Dopo essere tornato dal Giant’s Causeway, ho prenotato l’albergo in un pittoresco paesino sul mare. Non volevo trascorrere la notte a Coleraine, l’unica città della zona, abbastanza bruttina con una certa vocazione industriale.
A Portstewart, una località modaiola, si respirava un’aria di vacanza, di quelle per cui il mare è tutto, così come le vacanze.La posizione del posoto, affacciato sull’oceano, era davvero notevole
Il ristorante era a pochi passi. Non mi importava che fosse italiano, non volevo camminare ulteriormente dopo la lunga giornata. Il menu, beh, lo avete visto anche voi, mi perplimeva. Alla fine sono andato sul sicuro mangiando del pesce.
Questa mattina sono stato svegliato da Maureen, la proprietaria dell’appartamento, donna svampita, curiosa come un gatto. Durante la colazione, mi ha fatto l’interrogatorio, mi ha chiesto se fossi sposato e se lavorassi. Ha voluto a tutti costi che facessi colazione, sebbene non fosse compresa nel prezzo. Ho bevuto solamente una tazza di latte nell’ampia cucina, pesantemente addobbata in stile natalizio. Era tutto così angosciante. Alla fine, ha voluto farmi una fotografia col cellulare. Ma certo, la userà contro di me se non metto una buona recensione? Osservo la sala, riccamente agghindata con addobbi natalizi. C’erano pure le foto degli ospiti. Horror channel. Mi incuteva un certo terrore.
Alle nove sono uscito. Ho attraversato la strada per alcune foto al mare, impetuoso che si infrangeva sulla costa. Ho ammirato il lungomare, che ricordava le cittadine della Cornovaglia, e mi sono diretto a sud, attraversando il centro di Coleraine, confermando il suo aspetto poco invitante.
Il viaggio fino a Belfast è stato impegnativo. La strada era imbiancata.
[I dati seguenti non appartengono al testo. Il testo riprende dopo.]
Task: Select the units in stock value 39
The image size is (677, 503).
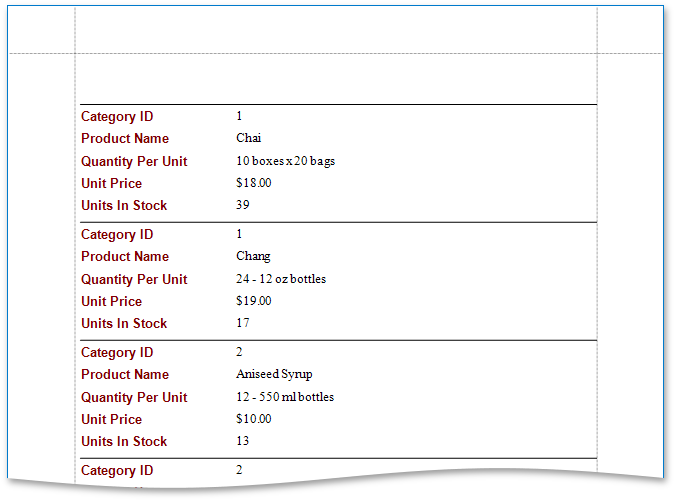Action: (x=243, y=205)
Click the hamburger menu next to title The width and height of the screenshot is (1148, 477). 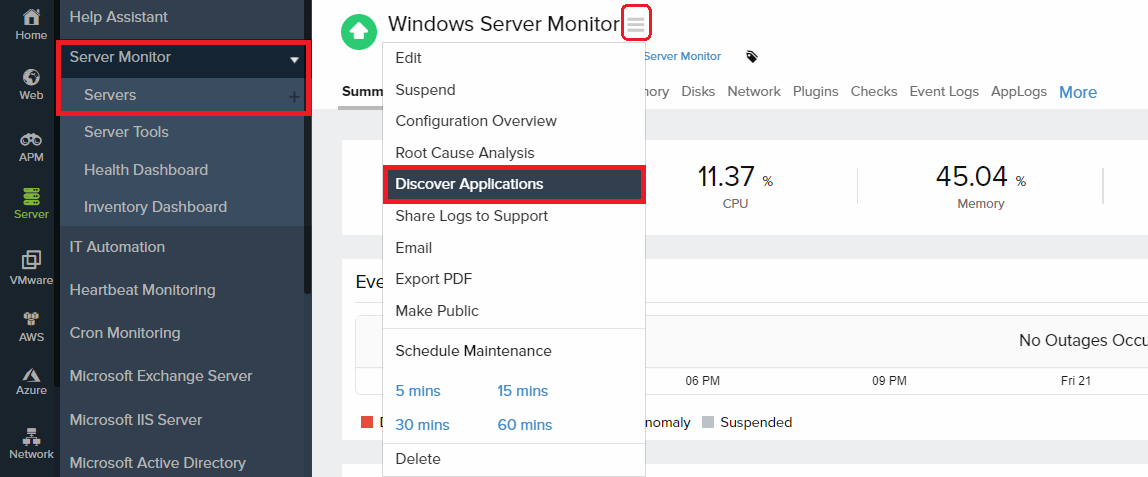point(636,23)
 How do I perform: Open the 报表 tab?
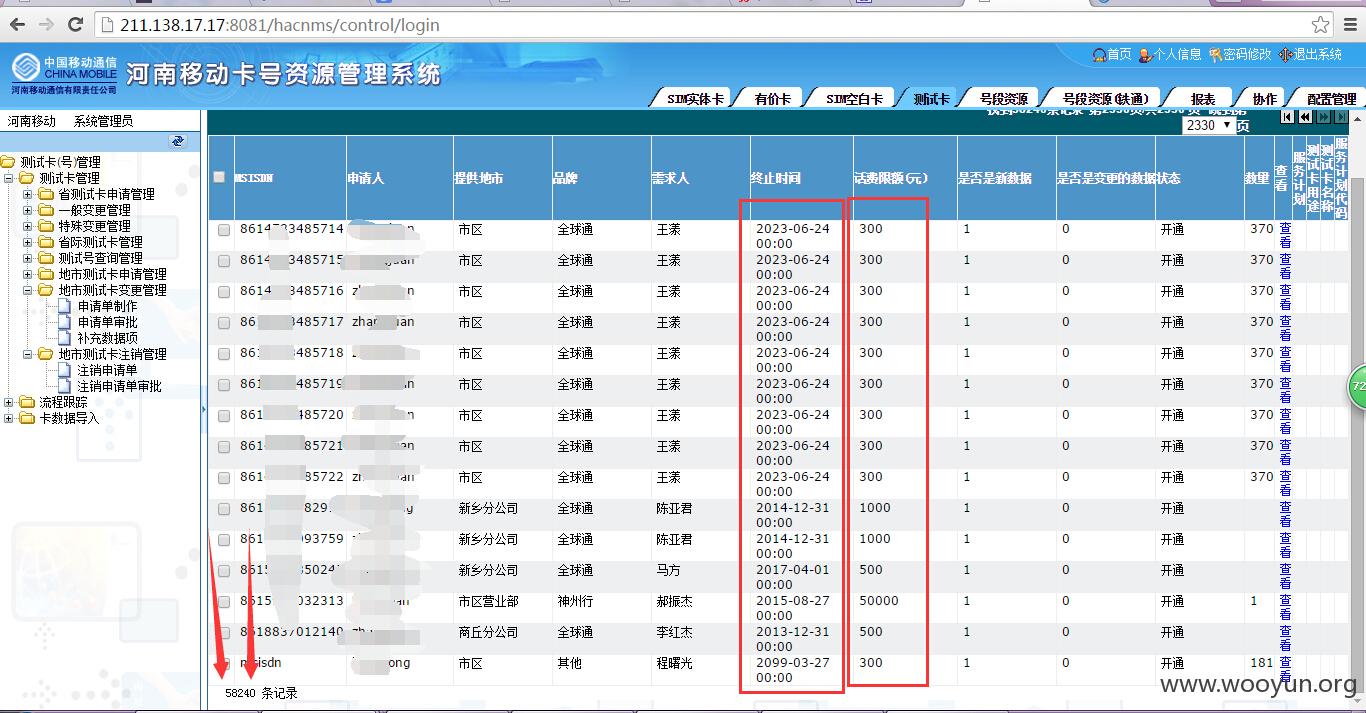1203,99
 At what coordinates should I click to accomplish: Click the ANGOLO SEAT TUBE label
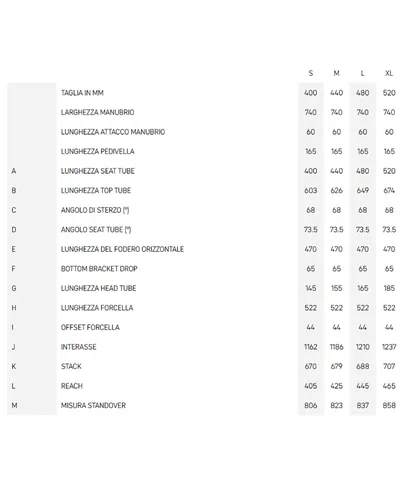[96, 230]
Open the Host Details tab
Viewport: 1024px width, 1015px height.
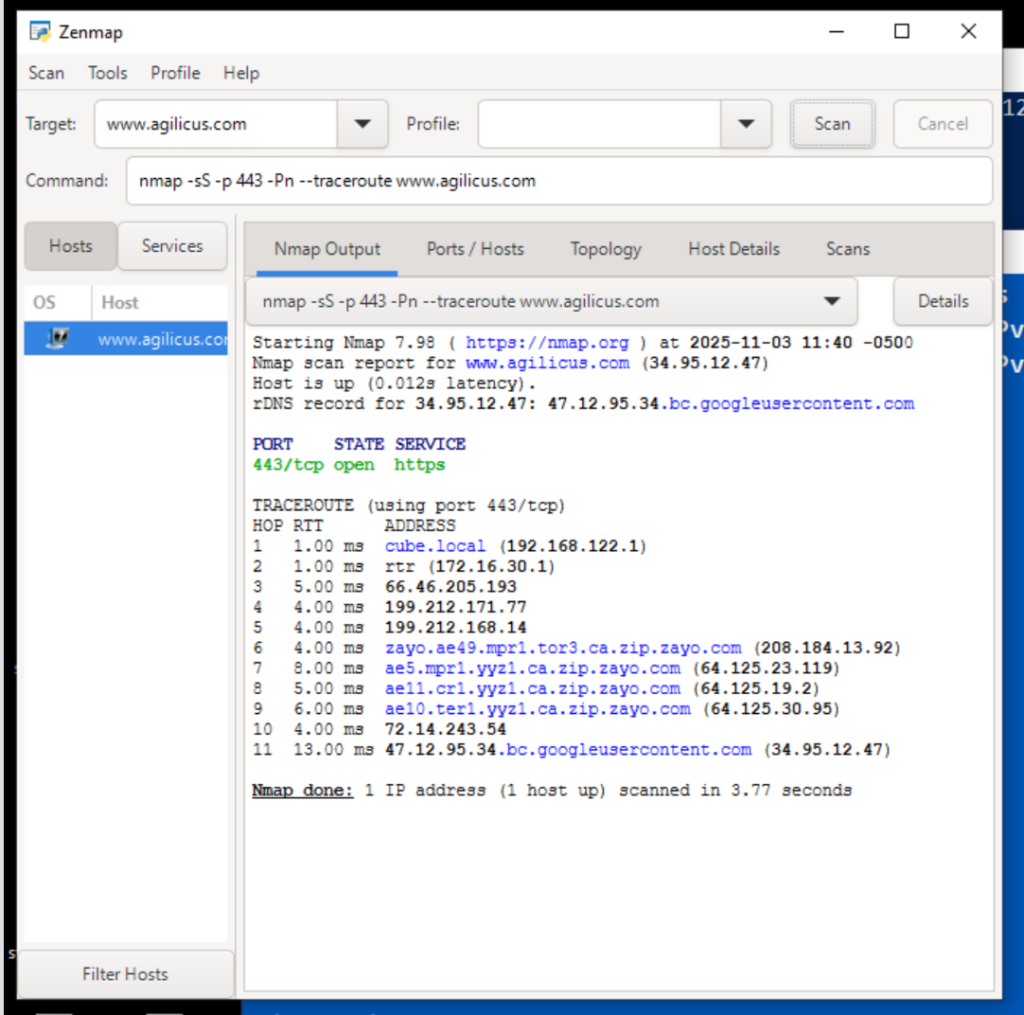[x=733, y=249]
Certo, c’era solo una patina bianca, sufficiente però a farmi stare in ansia. Ho guidato pianissimo, temevo il ghiaccio. C’era traffico. La corsia di sorpasso non era stata spazzata dalla neve. Avevo previsto di trascorrere un paio d’ore tra le montagne del Mourne, al confine con l’Irlanda, quella originale, ma alle 11 ero ancora sulla tangenziale di Belfast, dove miracolosamente c’era bel tempo e la neve sciolta, ma ormai i miei piani erano completamente sfumati.
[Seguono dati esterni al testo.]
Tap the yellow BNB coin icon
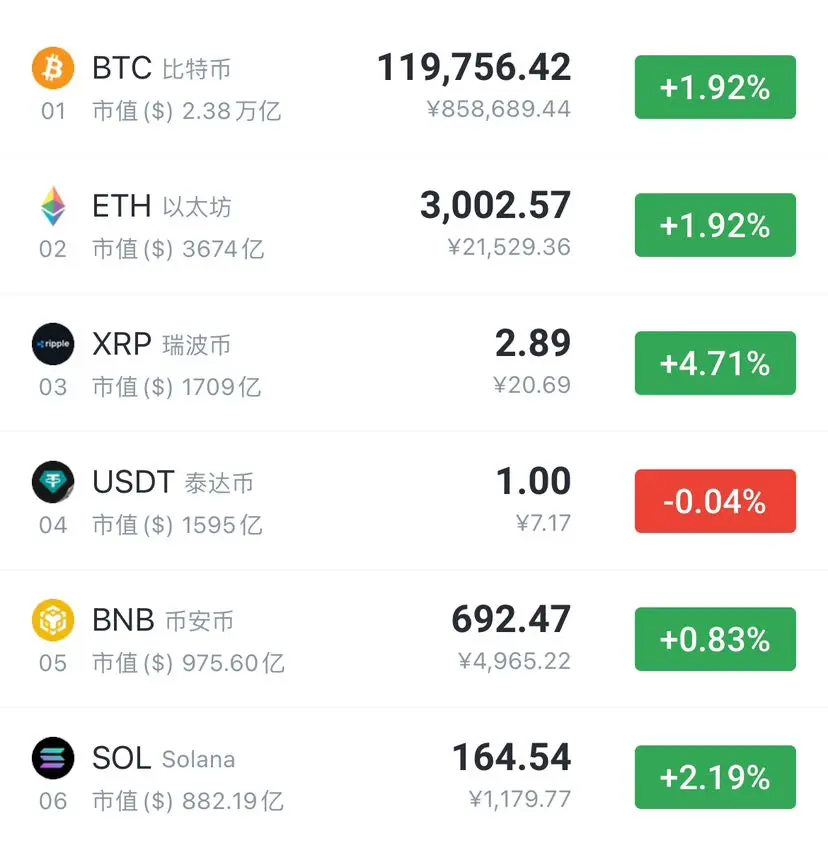This screenshot has height=843, width=828. [53, 620]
Lungo la strada, a pochi chilometri più a sud, c’era l’uscita per il Castello di Hillsborough. Perfetto, almeno per recuperare un po’ il tempo perso a guidare. Le montagne non erano più un’opzione, ma almeno la natura prometteva bene. Undici sterline per il parco e altrettante sterline per visitare l’interno del castello. Ho scelto la prima opzione.
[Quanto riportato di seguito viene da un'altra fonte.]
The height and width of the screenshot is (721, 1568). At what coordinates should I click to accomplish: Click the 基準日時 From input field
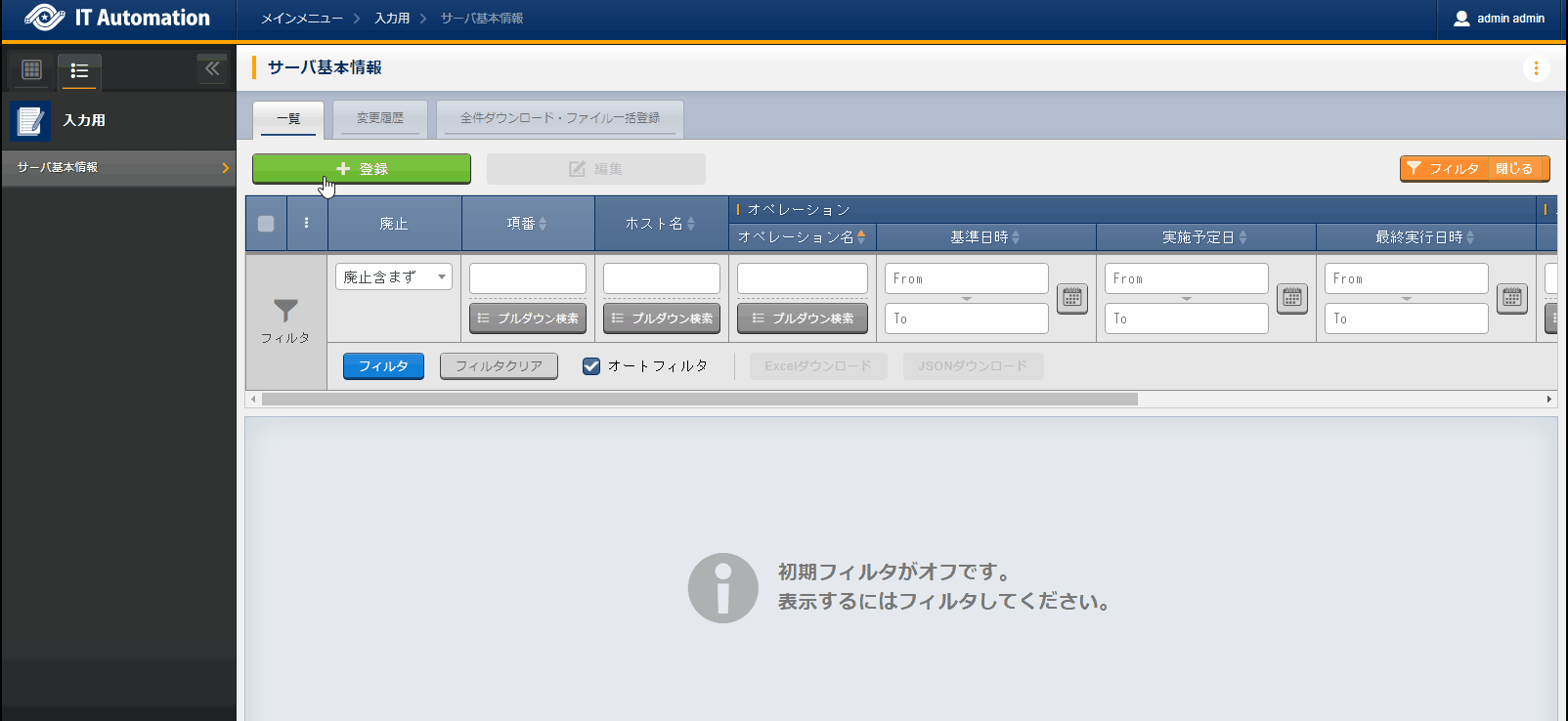click(966, 278)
Peccato per la vegetazione particolarmente bruciata dal freddo dell’inverno, altrimenti sarebbe stato spettacolare. Il parco era sì grande ma non immenso e il castello era un po’ modesto. Comunque mi sono goduto la lunga passeggiata attorno al lago e al castello. Il tempo era incerto, a tratti nuvoloso ma anche tanto sereno. Boh, sapevo soltanto che faceva tanto freddo.
Ho sfamato dei cigni con dei biscotti e alle due mi sono portato all’uscita per dirigermi finalmente verso l’aeroporto. Di questo passo non sarei mai arrivato a Dublino. Ormai il cielo era completamente sereno e non c’era alcuna nuvola. Mi sentivo un po’ preso in giro, possibile ora che dovevo tornare, il tempo era bello.
Ho fatto alcune deviazioni, lasciando l’autostrada diverse volte per ammirare il paesaggio. Il tramonto era spettacolare, era tutto uniformemente giallo. Davvero un peccato non averlo apprezzato nei due giorni precedenti, ma pazienza.
Sono arrivato all’aeroporto giusto in tempo per lasciare l’auto alla rent a car, prima che chiudesse tutto. La navetta mi ha portato direttamente al terminal 2 ma io dovevo andare nell’albergo. L’autista un moldavo un po’ tazzato, capendo di essere italiano, mi spara a raffica: I loooooove Italy. Blog-nia, Neapoli… Talmente esaltato, che mi ha scodellato direttamente davanti all’albergo e mi ha salutato colorosamente come se mi conoscesse da sempre.